I was struck by the following quote from the late David Bosch, a South African missiologist who died in a motor vehicle accident in 1992. Bosch has written some wonderful books but is best remembered for his Transforming Mission which has been re-issued as a 20th anniversary edition (with a new preface by William Burrows, and a conclusion by Martin Reppenhagen & Darrell L. Guder – The Continuing Transformation of Mission: David J. Bosch’s Living Legacy: 1991 - 2011)
In the most recent print copy of the Englewood Review of Books ‘magazine; Ryan Bell reflected briefly on the lasting legacy of Bosch’s book while highlighting the new edition.
Bell writes:
“…What gives Bosch’s life and work such unrivalled integrity is the way in which his thinking emerged not in the abstract setting of a university but in the context of apartheid in South Africa. He was born in 1929 into an Afrikaner home. He was a child of apartheid. It was only as Bosch began working to organize a worship service for black laborers on his parents’ farm that his mind began to change on the subject of race. It would take many years more for him to fully comprehend the evils of apartheid…”
He continued with a quote from Bosch, and it was this that most resonated for me, but in ways other than Bosch’s gradual acceptance of black / coloured South Africans.
In [Bosch’s] own words:
“Looking back now to that day, thirty years ago, I guess I can say that that was the beginning of a turning point in my life. Not that, from then on, I accepted Blacks fully as human beings. Far from it. But something began to stir in me that day, and all I can say is that, by the grace of God, it has been growing ever since. Gradually, year by year, my horizons widened and I began to see people who were different from me with new eyes, always more and more clearly. I began to discover the simple, self-evident fact, that the things we have in common are more than the things which divide us…” [Highlighting in bold text – mine]

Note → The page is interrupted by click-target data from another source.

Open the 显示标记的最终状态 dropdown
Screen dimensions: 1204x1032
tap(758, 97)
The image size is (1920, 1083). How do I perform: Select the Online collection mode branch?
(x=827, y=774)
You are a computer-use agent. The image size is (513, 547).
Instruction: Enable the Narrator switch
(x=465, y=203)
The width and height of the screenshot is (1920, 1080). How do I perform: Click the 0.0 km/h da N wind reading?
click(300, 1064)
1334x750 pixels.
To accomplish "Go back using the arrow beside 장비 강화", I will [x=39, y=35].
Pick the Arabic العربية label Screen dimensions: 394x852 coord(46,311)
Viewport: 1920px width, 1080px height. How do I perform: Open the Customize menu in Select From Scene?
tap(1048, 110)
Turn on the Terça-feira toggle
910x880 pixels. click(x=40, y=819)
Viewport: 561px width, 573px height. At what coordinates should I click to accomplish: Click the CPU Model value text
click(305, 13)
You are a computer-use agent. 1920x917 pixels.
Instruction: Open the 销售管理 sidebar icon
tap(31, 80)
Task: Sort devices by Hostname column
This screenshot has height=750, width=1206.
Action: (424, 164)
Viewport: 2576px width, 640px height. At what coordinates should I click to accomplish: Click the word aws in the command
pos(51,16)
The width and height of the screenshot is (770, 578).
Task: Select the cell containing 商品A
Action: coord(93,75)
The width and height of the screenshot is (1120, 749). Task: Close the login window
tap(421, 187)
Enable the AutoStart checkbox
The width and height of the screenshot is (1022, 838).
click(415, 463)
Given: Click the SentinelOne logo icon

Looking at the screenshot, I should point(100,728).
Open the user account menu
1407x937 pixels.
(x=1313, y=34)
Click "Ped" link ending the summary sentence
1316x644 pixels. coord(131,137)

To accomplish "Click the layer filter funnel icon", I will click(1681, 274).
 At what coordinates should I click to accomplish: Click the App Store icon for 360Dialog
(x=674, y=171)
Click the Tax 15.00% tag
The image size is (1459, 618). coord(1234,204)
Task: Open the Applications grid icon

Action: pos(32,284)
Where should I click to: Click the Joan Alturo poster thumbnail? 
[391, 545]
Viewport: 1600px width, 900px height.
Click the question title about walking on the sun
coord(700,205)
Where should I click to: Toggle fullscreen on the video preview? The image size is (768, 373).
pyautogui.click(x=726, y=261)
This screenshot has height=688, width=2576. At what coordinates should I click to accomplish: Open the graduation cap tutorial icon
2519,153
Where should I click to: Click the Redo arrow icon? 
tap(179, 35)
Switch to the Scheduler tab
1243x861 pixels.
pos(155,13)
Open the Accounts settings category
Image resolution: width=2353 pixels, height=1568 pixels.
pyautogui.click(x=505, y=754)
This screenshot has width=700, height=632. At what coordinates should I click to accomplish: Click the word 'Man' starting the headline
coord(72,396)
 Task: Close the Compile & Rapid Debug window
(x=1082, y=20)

What struck me was the gradual nature of grace – “gradually, year by year” writes Bosch. How often do we allow each other the space to change at the pace of God’s deep and transformative work in each other lives? I wonder if we’d be gentler with each other if we accepted the deep, slow, and often hidden work of transformative grace in each others lives.
I was struck too, as I often am, that so many times what people have in common and the ways they compliment each other – at their best – is greater than what divides and pulls them apart. How can we ever bring reconciliation, restoration, transformation and healing to global and national conflicts when we can’t even do that in healthy, freeing and life-giving ways at the level of individual relationships? How many times do we take the easier, often-times more damaging options, rather than the path of grace and shalom? It’s one of the great human paradoxes., and indeed, one of the great human tragedies.